## Stored items
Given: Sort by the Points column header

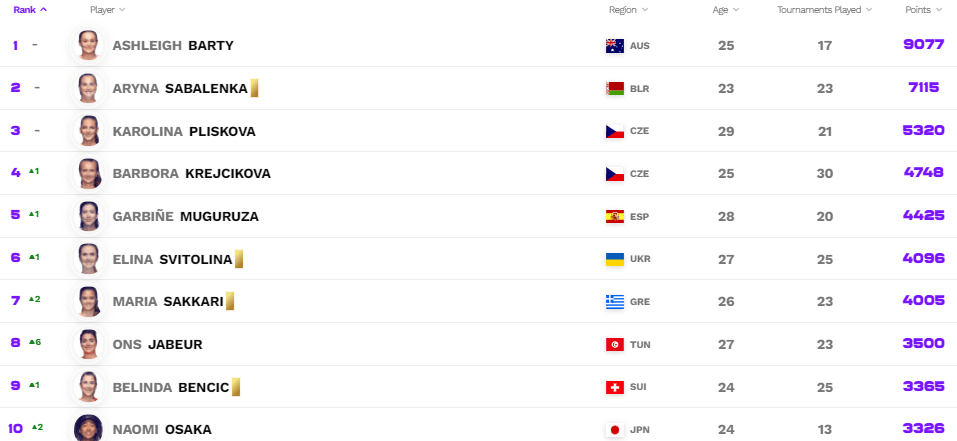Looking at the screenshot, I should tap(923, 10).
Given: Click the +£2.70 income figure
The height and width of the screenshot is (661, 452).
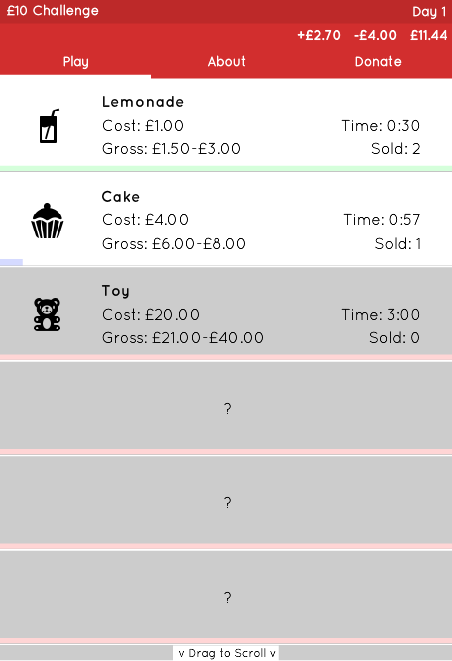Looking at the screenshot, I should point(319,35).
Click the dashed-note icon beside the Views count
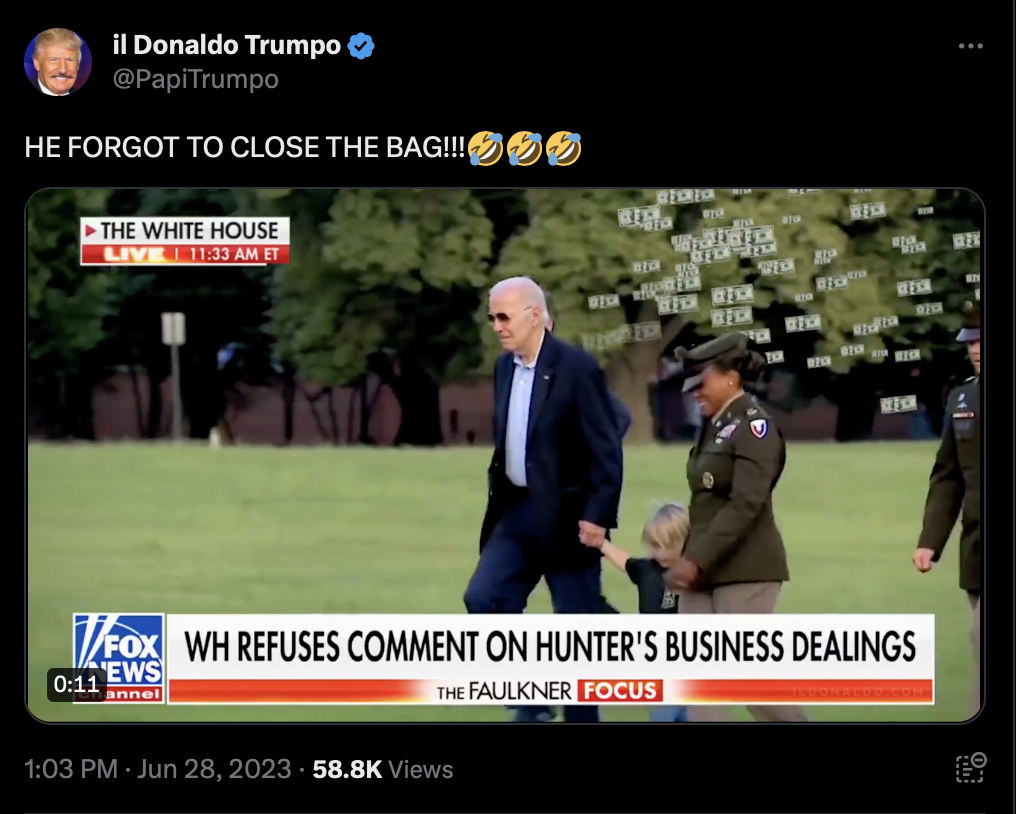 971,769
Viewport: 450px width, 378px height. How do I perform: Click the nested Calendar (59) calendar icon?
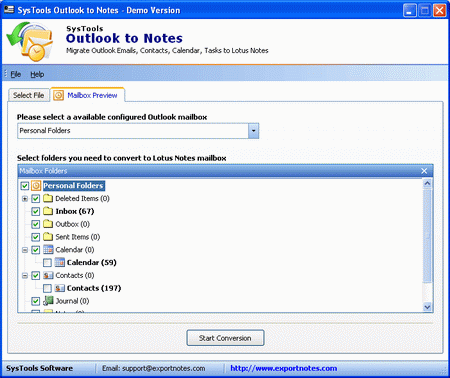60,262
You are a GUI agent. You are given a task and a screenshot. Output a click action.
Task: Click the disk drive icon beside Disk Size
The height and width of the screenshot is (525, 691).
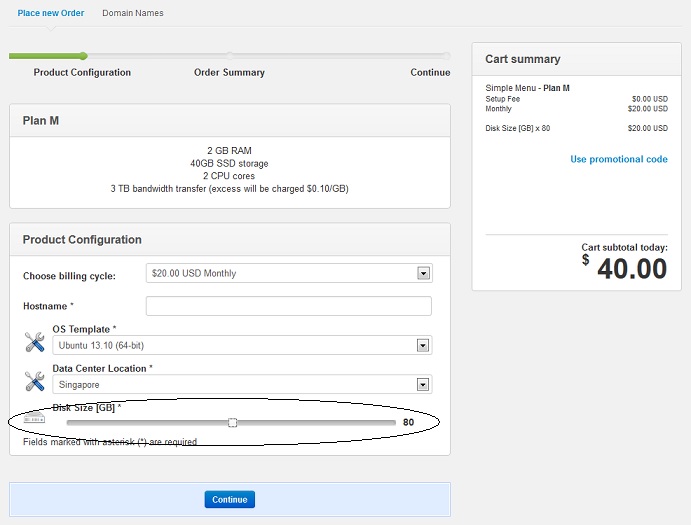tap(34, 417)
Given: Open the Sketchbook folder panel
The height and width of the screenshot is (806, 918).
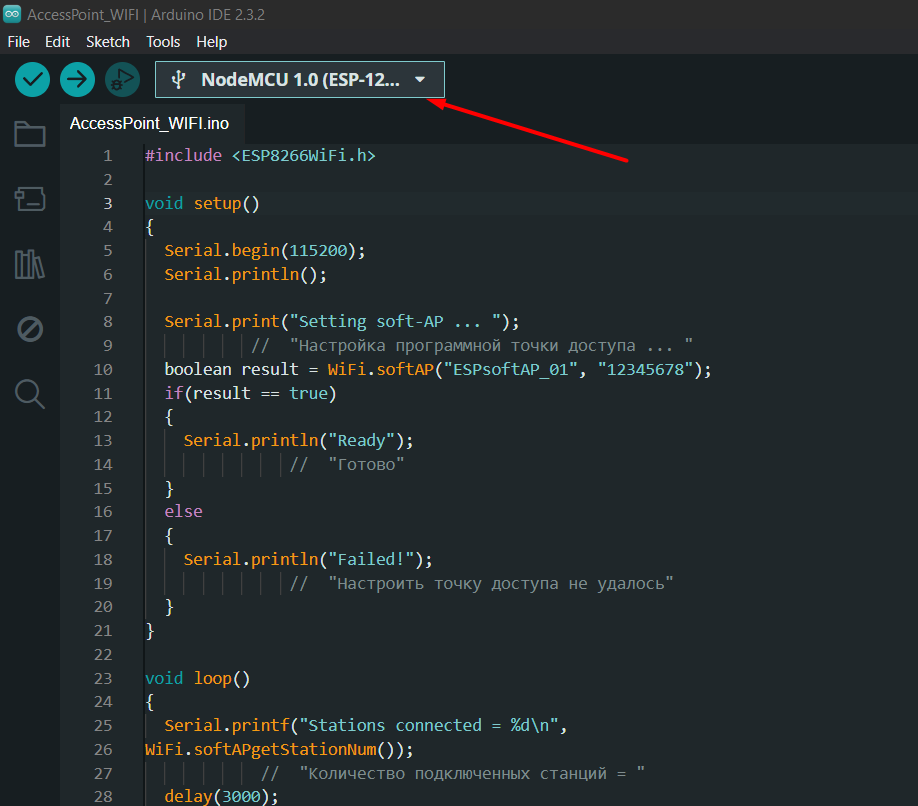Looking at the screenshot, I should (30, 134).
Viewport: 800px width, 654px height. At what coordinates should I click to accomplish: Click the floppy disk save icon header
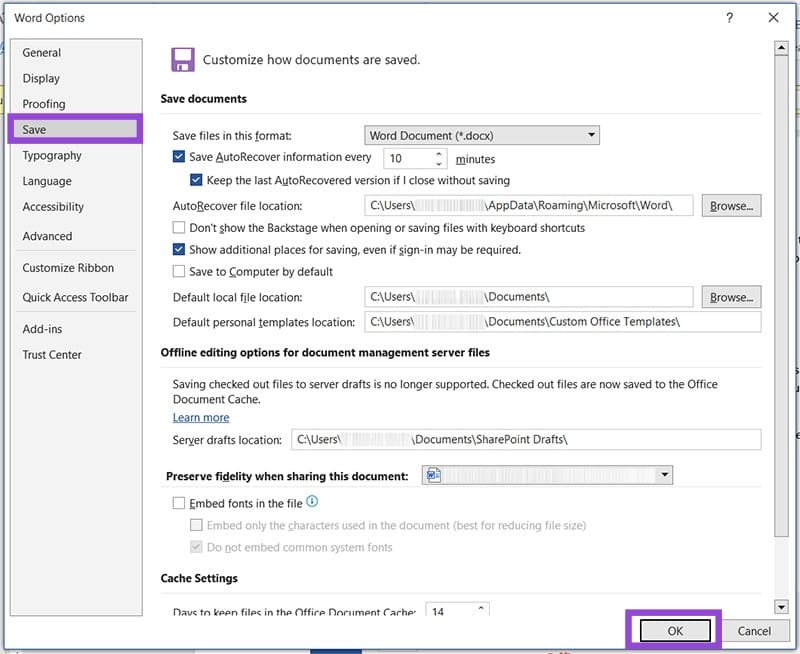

## Exercise goal
The required output is each line of the entries that contains the word "disk".

## Answer for this exercise
Task: Click the disk drive icon beside Disk Size
Viewport: 800px width, 654px height. At what coordinates should I click to accomplish: Click the floppy disk save icon header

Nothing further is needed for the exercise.